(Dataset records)
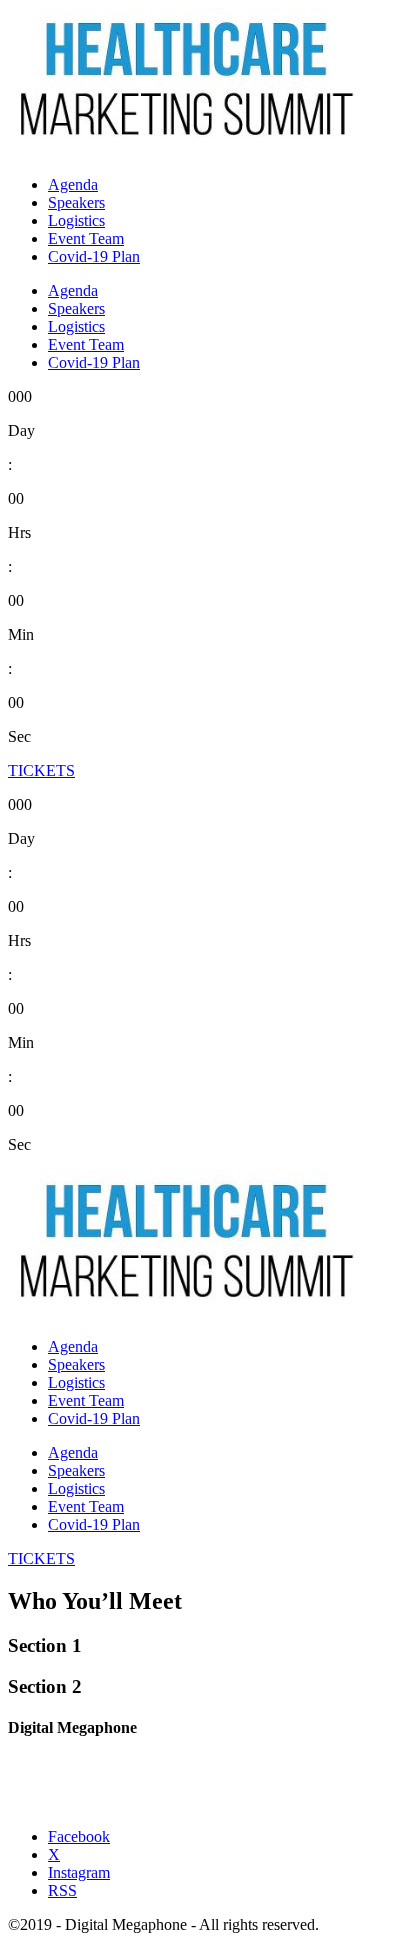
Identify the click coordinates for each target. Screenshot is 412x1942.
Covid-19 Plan (94, 256)
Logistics (76, 220)
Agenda (73, 184)
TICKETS (41, 770)
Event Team (86, 238)
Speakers (76, 202)
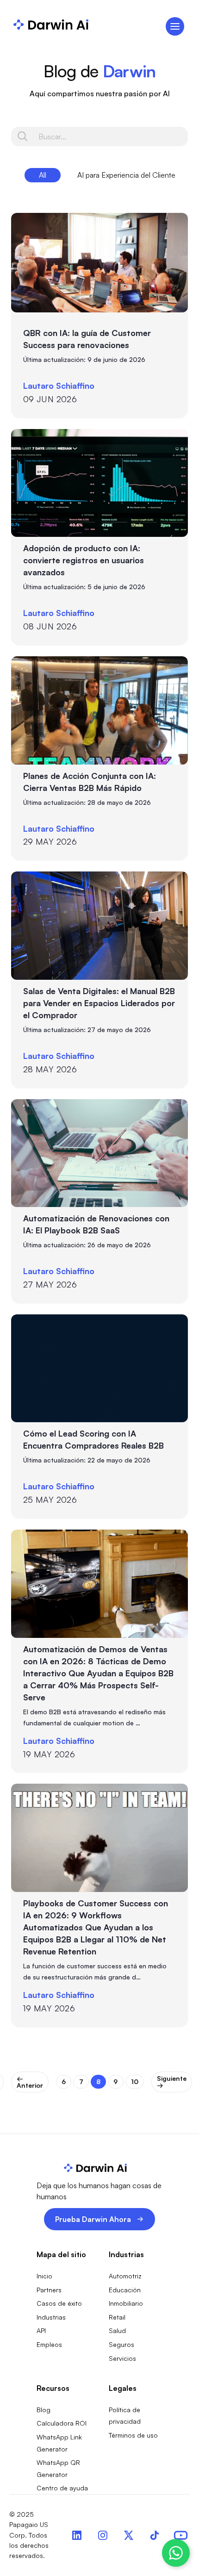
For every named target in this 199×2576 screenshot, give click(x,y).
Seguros (121, 2344)
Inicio (44, 2276)
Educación (125, 2290)
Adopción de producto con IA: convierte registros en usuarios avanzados (83, 560)
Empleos (49, 2344)
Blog (43, 2410)
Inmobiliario (126, 2303)
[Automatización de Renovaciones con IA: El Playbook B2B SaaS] (99, 1153)
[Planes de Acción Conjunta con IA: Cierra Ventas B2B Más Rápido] (99, 710)
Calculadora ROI (62, 2423)
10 (134, 2081)
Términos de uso (133, 2435)
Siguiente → (172, 2081)
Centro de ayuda (62, 2488)
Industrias (51, 2317)
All (42, 175)
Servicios (122, 2358)
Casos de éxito (59, 2303)
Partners (49, 2290)
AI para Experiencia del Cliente (126, 175)
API (41, 2330)
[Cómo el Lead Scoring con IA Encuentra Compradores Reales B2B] (99, 1368)
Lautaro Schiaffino (58, 385)
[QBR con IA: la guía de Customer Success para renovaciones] (99, 262)
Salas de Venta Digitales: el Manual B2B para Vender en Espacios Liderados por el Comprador (99, 1003)
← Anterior (30, 2081)
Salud (117, 2330)
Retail (117, 2317)
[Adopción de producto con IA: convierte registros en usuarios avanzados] (99, 483)
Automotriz (125, 2276)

» **WHAT THE TASK REQUIRES**
The pictures in the entries above should be left out; all else must be copied exactly.

» **RESPONSE TO THE EXERCISE**
Identify the click coordinates for each target. Screenshot is 412x1942.
Covid-19 Plan (94, 256)
Logistics (76, 220)
Agenda (73, 184)
TICKETS (41, 770)
Event Team (86, 238)
Speakers (76, 202)
For every named target in this 199×2576 screenshot, give click(x,y).
Seguros (121, 2344)
Inicio (44, 2276)
Educación (125, 2290)
Adopción de producto con IA: convierte registros en usuarios avanzados (83, 560)
Empleos (49, 2344)
Blog (43, 2410)
Inmobiliario (126, 2303)
[Automatización de Renovaciones con IA: El Playbook B2B SaaS] (99, 1153)
[Planes de Acción Conjunta con IA: Cierra Ventas B2B Más Rápido] (99, 710)
Calculadora ROI (62, 2423)
10 (134, 2081)
Términos de uso (133, 2435)
Siguiente → (172, 2081)
Centro de ayuda (62, 2488)
Industrias (51, 2317)
All (42, 175)
Servicios (122, 2358)
Casos de éxito (59, 2303)
Partners (49, 2290)
AI para Experiencia del Cliente (126, 175)
API (41, 2330)
[Cómo el Lead Scoring con IA Encuentra Compradores Reales B2B] (99, 1368)
Lautaro Schiaffino (58, 385)
[QBR con IA: la guía de Customer Success para renovaciones] (99, 262)
Salas de Venta Digitales: el Manual B2B para Vender en Espacios Liderados por el Comprador (99, 1003)
← Anterior (30, 2081)
Salud (117, 2330)
Retail (117, 2317)
[Adopción de producto con IA: convierte registros en usuarios avanzados] (99, 483)
Automotriz (125, 2276)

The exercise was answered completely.